EXPERT SYSTEMS@UPT 2022: Echipa AVA

Restoring and attributing ancient texts

using deep neural networks

Introduction

The research from the article shows how models such as Ithaca can unlock the cooperative potential between artificial intelligence and historians, impacting the way that we study and write about one of the most important periods in human history.

Here we present Ithaca, a deep neural network for the textual restoration, geographical attribution and chronological attribution of ancient Greek inscriptions. Ithaca is designed to assist and expand the historian’s workflow.

A map of a city

Description automatically generated with low confidence

Fig. 1 | Restoration of a damaged inscription. This inscription (Inscriptiones Graecae, volume 1, edition 3, document 4, face B (IG I3 4B)) records a decree concerning the Acropolis of Athens and dates to 485/4 bc. Marsyas, Epigraphic Museum, WikiMedia CC BY 2.5.

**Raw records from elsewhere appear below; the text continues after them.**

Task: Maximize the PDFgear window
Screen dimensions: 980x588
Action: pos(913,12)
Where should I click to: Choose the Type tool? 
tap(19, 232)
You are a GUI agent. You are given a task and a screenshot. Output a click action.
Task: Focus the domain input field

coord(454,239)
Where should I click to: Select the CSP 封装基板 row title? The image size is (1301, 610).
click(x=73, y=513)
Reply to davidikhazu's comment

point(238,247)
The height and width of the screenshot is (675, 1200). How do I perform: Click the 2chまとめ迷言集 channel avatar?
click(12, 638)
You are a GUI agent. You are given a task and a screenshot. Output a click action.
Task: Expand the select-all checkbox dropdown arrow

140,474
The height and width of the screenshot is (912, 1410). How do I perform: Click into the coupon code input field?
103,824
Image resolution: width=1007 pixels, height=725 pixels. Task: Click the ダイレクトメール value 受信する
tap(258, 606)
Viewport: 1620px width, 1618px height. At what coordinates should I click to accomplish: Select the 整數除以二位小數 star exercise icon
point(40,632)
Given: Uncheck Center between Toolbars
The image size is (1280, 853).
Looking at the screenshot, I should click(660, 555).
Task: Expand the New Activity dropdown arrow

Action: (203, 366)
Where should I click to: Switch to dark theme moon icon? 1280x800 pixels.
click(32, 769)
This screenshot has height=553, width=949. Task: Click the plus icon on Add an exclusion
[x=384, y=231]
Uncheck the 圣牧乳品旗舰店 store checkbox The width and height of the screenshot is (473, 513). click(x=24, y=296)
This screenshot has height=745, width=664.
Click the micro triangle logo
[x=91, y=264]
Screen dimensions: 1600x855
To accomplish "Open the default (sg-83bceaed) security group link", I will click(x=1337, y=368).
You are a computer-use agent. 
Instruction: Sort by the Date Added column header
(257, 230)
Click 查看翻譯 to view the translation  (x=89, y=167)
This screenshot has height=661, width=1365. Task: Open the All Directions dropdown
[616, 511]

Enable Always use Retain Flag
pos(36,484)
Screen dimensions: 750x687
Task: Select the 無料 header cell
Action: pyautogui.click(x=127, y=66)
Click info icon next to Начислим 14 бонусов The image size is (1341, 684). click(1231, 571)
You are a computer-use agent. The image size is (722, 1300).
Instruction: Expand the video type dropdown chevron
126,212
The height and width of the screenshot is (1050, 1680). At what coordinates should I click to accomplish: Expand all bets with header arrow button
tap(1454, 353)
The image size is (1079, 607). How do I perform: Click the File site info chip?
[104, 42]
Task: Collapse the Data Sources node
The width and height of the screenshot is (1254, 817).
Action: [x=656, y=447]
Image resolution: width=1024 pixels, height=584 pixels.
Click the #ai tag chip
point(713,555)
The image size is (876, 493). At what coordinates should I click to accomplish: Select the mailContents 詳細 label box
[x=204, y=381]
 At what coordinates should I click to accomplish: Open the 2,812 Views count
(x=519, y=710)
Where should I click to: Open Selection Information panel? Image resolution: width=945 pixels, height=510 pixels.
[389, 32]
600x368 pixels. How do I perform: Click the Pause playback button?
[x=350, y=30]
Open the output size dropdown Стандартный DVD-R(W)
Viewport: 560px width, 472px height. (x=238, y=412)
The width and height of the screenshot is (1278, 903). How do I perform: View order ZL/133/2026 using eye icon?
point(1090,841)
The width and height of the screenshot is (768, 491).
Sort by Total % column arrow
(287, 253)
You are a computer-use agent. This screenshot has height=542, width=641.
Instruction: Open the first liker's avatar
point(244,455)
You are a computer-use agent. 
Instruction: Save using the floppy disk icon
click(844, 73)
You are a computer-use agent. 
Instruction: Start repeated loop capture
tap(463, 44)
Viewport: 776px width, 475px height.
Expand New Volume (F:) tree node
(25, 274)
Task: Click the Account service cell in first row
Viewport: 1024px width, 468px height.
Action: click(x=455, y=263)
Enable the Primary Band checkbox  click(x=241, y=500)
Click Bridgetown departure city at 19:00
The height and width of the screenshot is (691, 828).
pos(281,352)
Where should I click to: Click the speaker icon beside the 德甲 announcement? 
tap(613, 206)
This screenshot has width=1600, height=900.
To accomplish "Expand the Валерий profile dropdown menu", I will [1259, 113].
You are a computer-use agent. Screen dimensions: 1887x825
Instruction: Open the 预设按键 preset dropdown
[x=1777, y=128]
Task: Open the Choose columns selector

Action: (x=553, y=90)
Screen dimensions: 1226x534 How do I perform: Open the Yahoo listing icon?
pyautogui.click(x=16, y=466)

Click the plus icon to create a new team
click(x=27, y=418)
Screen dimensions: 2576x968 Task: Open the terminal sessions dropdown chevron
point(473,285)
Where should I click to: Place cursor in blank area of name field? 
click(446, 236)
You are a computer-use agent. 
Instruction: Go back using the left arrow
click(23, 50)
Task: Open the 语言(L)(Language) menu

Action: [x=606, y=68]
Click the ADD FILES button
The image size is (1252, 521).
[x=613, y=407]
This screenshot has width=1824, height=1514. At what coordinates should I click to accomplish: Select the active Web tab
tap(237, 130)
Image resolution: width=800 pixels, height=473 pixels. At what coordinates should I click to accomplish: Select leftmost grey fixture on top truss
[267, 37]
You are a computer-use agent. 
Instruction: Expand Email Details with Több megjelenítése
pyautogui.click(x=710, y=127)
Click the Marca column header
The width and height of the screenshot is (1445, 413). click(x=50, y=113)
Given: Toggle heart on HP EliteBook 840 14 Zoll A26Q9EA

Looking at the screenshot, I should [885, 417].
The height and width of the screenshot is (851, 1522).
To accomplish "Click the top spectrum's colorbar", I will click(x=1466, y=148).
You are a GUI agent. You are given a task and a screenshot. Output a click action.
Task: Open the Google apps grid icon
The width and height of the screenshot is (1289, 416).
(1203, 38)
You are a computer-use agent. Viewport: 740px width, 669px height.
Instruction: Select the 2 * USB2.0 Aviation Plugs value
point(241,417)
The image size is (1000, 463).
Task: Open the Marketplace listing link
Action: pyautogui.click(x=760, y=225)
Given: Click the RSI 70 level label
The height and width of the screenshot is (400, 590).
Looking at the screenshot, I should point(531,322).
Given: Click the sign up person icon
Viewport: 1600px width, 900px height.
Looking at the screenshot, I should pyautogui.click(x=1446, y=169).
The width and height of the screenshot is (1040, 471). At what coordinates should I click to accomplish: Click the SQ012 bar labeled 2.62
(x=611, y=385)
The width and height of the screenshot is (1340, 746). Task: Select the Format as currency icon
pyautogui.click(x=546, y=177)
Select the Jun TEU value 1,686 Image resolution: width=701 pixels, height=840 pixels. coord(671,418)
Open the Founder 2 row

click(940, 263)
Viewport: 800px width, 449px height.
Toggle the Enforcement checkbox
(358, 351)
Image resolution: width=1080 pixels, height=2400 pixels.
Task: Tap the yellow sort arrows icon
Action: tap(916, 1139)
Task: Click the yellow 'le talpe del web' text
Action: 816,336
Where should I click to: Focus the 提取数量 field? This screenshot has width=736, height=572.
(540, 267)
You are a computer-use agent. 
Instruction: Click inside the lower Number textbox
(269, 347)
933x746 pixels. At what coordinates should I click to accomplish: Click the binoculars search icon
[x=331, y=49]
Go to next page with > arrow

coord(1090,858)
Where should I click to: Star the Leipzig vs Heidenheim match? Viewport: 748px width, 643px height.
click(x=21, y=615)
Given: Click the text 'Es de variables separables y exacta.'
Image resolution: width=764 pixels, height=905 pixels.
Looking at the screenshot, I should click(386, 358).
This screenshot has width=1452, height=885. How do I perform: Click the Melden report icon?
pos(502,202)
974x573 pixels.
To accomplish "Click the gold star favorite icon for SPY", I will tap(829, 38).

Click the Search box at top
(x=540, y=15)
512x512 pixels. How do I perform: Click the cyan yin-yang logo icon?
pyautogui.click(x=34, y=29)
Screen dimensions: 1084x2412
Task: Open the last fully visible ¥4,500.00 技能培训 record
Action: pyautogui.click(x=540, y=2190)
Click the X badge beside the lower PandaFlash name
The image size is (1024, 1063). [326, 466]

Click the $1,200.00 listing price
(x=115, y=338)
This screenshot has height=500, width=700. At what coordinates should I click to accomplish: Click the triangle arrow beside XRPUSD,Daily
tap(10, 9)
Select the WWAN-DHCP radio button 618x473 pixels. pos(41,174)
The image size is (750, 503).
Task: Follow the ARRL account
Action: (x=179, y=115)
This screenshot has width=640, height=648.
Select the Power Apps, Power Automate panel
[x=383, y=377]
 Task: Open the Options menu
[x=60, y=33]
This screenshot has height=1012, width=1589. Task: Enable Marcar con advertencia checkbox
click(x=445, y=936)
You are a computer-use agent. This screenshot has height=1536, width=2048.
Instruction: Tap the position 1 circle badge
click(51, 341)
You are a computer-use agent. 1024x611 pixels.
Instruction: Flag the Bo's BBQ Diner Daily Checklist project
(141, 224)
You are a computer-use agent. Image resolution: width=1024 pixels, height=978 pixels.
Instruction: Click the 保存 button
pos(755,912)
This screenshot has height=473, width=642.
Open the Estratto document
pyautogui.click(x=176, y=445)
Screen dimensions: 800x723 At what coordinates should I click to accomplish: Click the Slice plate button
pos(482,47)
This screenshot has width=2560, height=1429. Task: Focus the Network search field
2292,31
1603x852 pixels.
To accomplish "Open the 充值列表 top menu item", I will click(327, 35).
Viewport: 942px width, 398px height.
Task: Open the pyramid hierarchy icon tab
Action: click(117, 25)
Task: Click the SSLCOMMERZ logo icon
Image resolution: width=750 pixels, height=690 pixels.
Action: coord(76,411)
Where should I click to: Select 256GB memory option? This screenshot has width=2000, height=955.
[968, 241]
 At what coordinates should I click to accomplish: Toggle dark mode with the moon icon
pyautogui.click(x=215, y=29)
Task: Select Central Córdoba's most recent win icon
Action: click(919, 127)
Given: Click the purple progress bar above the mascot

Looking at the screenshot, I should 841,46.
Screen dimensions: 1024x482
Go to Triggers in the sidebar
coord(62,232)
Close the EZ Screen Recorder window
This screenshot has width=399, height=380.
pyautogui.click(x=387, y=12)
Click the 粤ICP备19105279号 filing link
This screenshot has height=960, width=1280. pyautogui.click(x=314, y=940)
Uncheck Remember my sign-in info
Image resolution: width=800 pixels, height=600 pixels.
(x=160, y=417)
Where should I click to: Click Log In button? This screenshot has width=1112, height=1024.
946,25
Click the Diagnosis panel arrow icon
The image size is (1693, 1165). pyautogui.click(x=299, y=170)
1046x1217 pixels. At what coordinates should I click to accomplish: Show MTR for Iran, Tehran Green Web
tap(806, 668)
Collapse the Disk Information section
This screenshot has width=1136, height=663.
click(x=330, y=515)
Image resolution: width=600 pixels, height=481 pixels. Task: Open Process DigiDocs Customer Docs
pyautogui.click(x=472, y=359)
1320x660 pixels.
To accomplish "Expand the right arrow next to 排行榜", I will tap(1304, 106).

While Ithaca alone achieves 62% accuracy when restoring damaged texts, the use of Ithaca by historians improved their accuracy from 25% to 72%, confirming the synergistic effect of this research tool. Ithaca can attribute inscriptions to their original location with an accuracy of 71% and can date them to less than 30 years of their ground-truth ranges, redating key texts of Classical Athens and contributing to topical debates in ancient history.

Problem (Why?)

Ancient history relies on disciplines such as the study of inscribed texts known as inscriptions - epigraphy - for evidence of the thought, language, society and history of past civilizations. However, over the centuries, many inscriptions have been damaged to the point of illegibility, transported far from their original location and their date of writing is steeped in uncertainty.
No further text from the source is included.